He aimed his boots for the Café Aliados.
*
‘How would you imagine all this might play out, Mr Mannion?’
‘Not prettily, Dom.’
*
At Blind Nora’s low-rent bordello the Gant cued an old seven-incher on the turntable, and as the tune came through he felt it in the balls of his feet, and he skanked alone on the floor, and the toothless hoors on the ratty old couches grinned and hoarsely sang along, and Nora handclapped the beat, and the Gant danced slowly, and his bearing was quiet, and proud, and sane.
*
The Café Aliados was deserted but for the bar girl as Logan waited on a high stool there.
He sipped at a John Jameson.
On the cusp of midnight he slipped off the stool and went to the jukebox and he selected a slow-burner of an old calypso tune from the lost-time.
She’d know this one.
He sat again by the barside as the old music played and with an unsure hand he fixed his hair.
And at midnight precisely, on this the night of August Fair, the cut yellow flowers in a vase on the Aliados countertop trembled as the sideway door opened, and stilled again as it closed, and he turned a quiet swivel on his stool.
‘Well,’ she said.
A set of ninety Bohane Fairs were graven in the hard sketch lines of her face, and already he was resigned.
‘Girly,’ he said.
*
The night aged, and the city quietened along its length, and the young were drawn by the hard pull of their blood to the river. We throbbed with the pulse of August in Bohane.
At intervals along the wharf, on the stone steps of the river wall, the young lazed in pairs and held each other. Their lips made words – promises, devotions – and the words carried on the river’s air and mingled with the words of its murmurous dead. A single voice was made in the mingling, and this voice had in mysterious ways the quality of silence, for it blocked out all else; it mesmerised.
The taint came off the water as a delicious mist.

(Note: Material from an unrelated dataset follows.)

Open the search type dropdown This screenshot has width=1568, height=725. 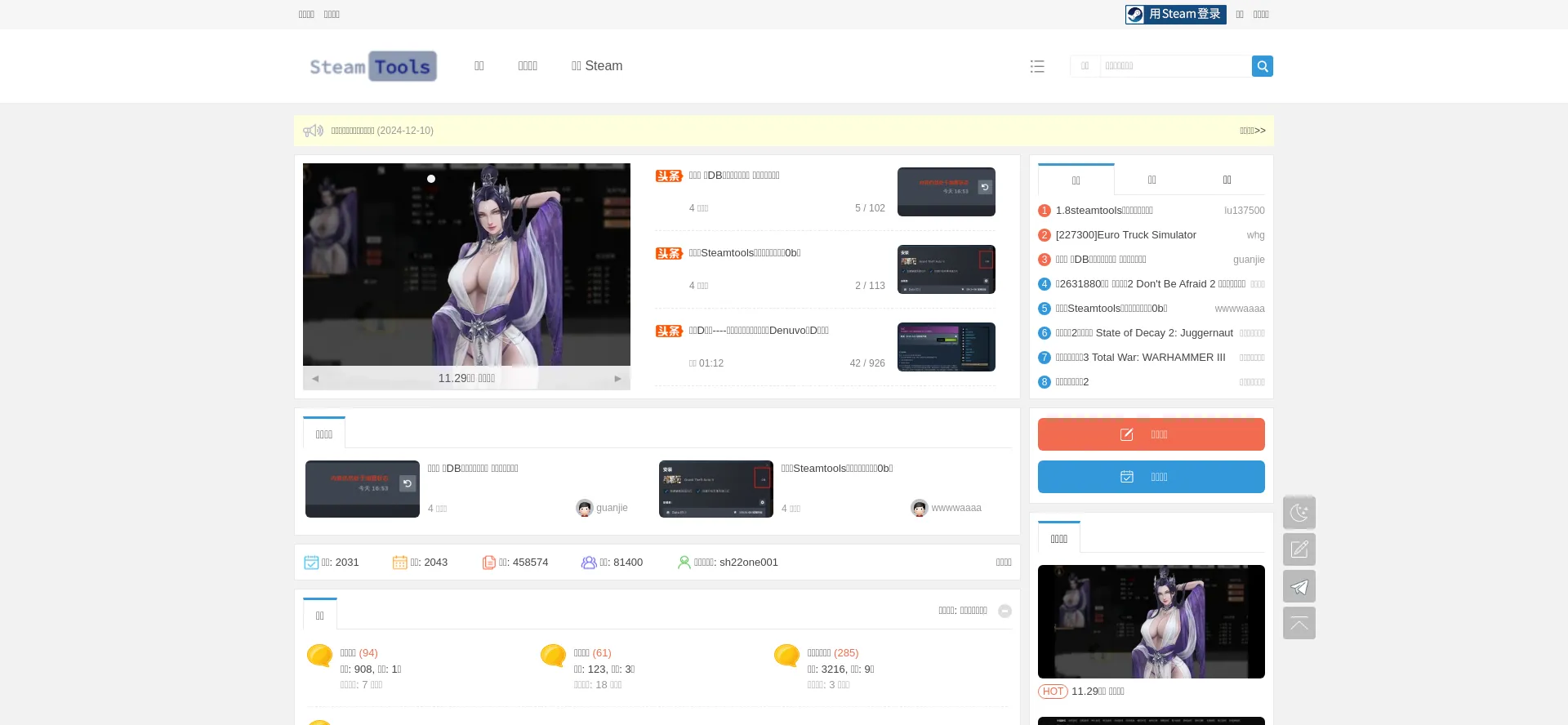point(1085,66)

A green lizard crept between a crack in a fall of steps and climbed across a mound of flesh and fed on the blood that caked around the gut wound of a dead boy with a blackbird’s stare.
The hardwind rose and shifted the cloudbank and the rooftops emerged from the Murk – the city’s shape reasserting – and now the lamplight of the city was fleet on the water. The water played its motion on the green wrack and stone of the river wall. We listened – rapt – as it carried through the city of Bohane, as it ran to the hidden sea, as the sea dragged on its cables.

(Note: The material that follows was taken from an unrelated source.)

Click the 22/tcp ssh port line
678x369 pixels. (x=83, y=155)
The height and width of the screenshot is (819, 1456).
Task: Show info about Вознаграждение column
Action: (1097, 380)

Summer’s reach was shortening; we would face soon what the autumn might bring, and what the winter. But the city was content on this one night for time to slow, for a while at least, and it sent its young down to the river.
*
First ache of light was inaugural:
Jenni Ching rode bareback a Big Nothin’ palomino along the Bohane front.
On either side of her mount – as its flanks worked smoothly, slowly in the ochre dawn – a half-dozen wilding girls marched in ceremonial guard – they wore cross-slung dirk-belts, groin-kicker boots, white vinyl zip-ups, black satin gym shorts – and the native gulls in the early morning were raucous above the river.
A mad-eyed black-back dived at the killer-gal Ching but she raised a glance and eyed it as madly for an answer and the gull swerved and turned and wheeled away downriver.
Jenni cried a taunt after it:
‘
Mmwwaaoork!
’
And all the girls laughed.
The procession moved, and the chained dogs in the merchant yards along the front cowered in the cold shadows of morning, their own thin flanks rippling with fright.
Hung upon the livid air a sequence of whinnies and pleadings, the dogs, and the first taste of the new life came to Jenni
as she rode out the measured beat of her ascension and a bump of fear, too, y’check me
as she searched already the eyes of her own ranks for that yellow light, ambition’s pale gleam
as she saw in the brightening sky at a slow fade the lost-time’s shimmer pass.